◆ Saved entries ◆
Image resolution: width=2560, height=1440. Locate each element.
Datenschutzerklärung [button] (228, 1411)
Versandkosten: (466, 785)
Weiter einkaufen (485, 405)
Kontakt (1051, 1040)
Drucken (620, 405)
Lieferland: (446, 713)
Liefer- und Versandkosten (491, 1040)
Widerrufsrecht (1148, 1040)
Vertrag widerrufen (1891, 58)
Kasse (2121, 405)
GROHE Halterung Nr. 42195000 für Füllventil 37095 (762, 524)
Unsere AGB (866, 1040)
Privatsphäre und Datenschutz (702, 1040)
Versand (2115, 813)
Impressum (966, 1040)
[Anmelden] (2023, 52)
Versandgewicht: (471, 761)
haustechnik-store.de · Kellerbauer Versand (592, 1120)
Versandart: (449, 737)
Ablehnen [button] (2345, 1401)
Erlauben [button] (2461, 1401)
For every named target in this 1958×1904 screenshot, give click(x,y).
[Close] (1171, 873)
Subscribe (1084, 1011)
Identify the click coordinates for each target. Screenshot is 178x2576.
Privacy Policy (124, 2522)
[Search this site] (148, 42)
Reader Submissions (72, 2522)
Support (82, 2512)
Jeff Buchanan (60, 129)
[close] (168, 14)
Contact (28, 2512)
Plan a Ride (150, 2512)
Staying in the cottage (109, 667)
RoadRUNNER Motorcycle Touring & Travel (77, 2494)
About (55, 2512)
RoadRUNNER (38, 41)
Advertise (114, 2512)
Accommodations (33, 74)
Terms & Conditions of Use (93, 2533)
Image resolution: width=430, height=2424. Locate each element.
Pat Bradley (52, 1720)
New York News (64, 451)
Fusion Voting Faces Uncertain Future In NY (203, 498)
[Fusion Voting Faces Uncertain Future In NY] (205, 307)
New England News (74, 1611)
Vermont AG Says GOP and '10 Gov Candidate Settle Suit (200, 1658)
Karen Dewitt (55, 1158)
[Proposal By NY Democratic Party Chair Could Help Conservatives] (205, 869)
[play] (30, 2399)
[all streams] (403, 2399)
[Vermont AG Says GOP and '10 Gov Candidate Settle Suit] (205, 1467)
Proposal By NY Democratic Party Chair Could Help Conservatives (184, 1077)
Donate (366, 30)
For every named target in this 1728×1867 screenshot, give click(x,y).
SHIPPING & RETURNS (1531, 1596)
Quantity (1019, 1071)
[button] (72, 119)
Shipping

◆ THE PROBLEM ◆
Go through the entries above and copy each line with "click" in it.

◆ RESULT OF THE EXERCISE ◆
For every named target in this 1958×1904 screenshot, give click(x,y).
Identify the click coordinates for each target. Screenshot is 178x2576.
For every named target in this 1728×1867 screenshot, give click(x,y).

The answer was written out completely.